Suppression of lamivudine-resistant B-domain mutants by adefovir dipivoxil in the woodchuck hepatitis virus model

Abstract

Adult woodchucks (Marmota monax) chronically infected with woodchuck hepatitis virus (WHV) were treated orally with lamivudine (15 mg/kg per day) for 57 weeks. After 20 weeks of treatment a 2-3 log reduction in serum WHV DNA was detected. Serum titers of WHV then increased gradually, in the presence of lamivudine treatment, reaching pre-treatment values by week 40. Viral recrudescence was associated with development of mutations in the B domain of the WHV polymerase gene.

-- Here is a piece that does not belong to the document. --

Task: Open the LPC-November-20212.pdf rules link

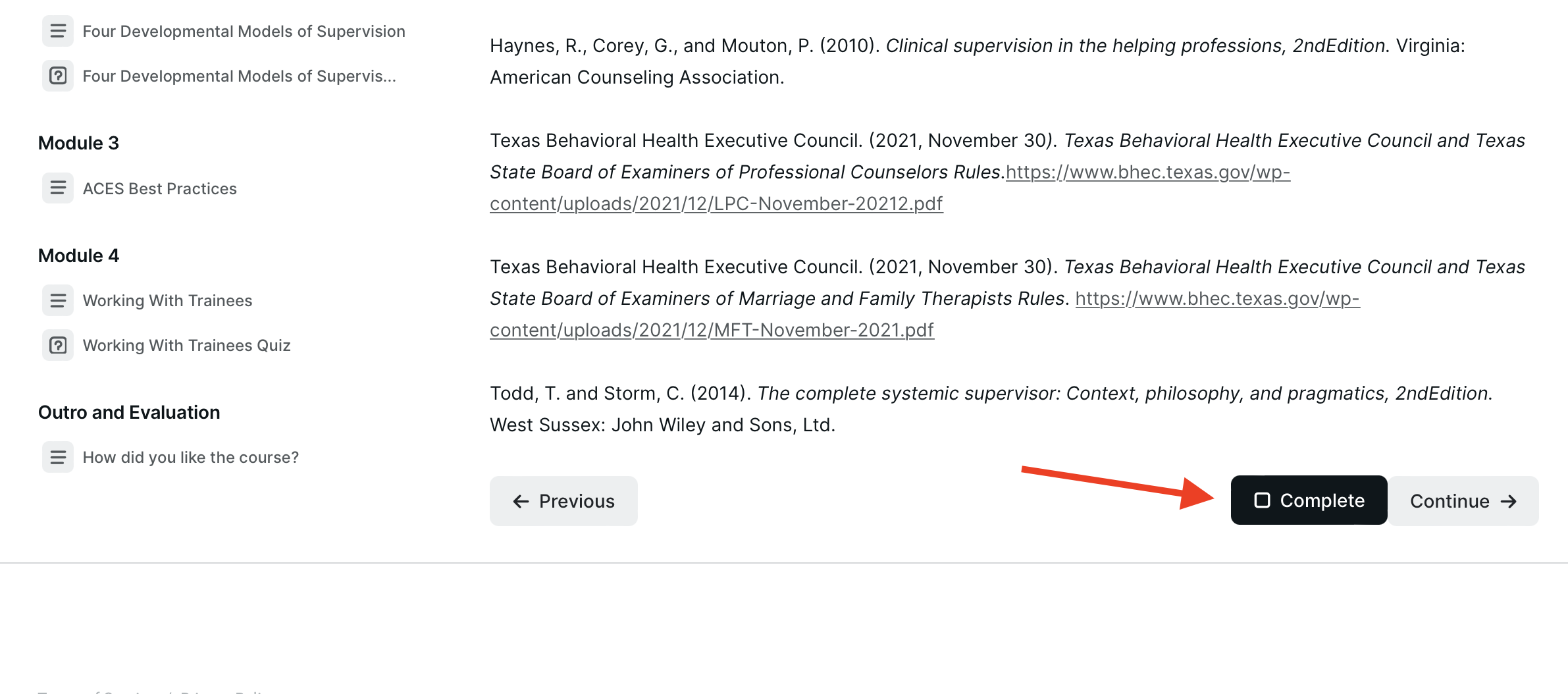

Mutations observed in the highly conserved FLLA motif of the B domain were L564V, L565M, and A566T, with A566T being the most frequently observed. Beginning on week 57 of lamivudine treatment, one group (n = 3) was treated orally with adefovir dipivoxil at a dose of 15 mg/kg per day plus lamivudine, and a second group (n = 3) was treated with H2O placebo plus lamivudine. In woodchucks treated with adefovir dipivoxil, two had the A566T mutation, and one had both A566T and L565V. In the group maintained on lamivudine monotherapy, A566T alone was present in one animal, another carried both A566T and L565V, and in the third, no B-domain mutations were detected. There was a 4.5 log reduction in serum WHV DNA after 12 weeks of treatment with the adefovir/lamivudine combination, while in the lamivudine monotherapy controls, WHV DNA decreased by only 0.83 log (P > 0.001). A slight recurrence in serum titers of WHV DNA was observed one week after withdrawal of adefovir treatment but no further increase in viral load was observed during the remainder of the 12-week post-treatment follow-up period. The results demonstrate that supplemental adefovir dipivoxil treatment is effective in suppressing replication of lamivudine-resistant B-domain mutants in the woodchuck model of hepatitis B virus infection.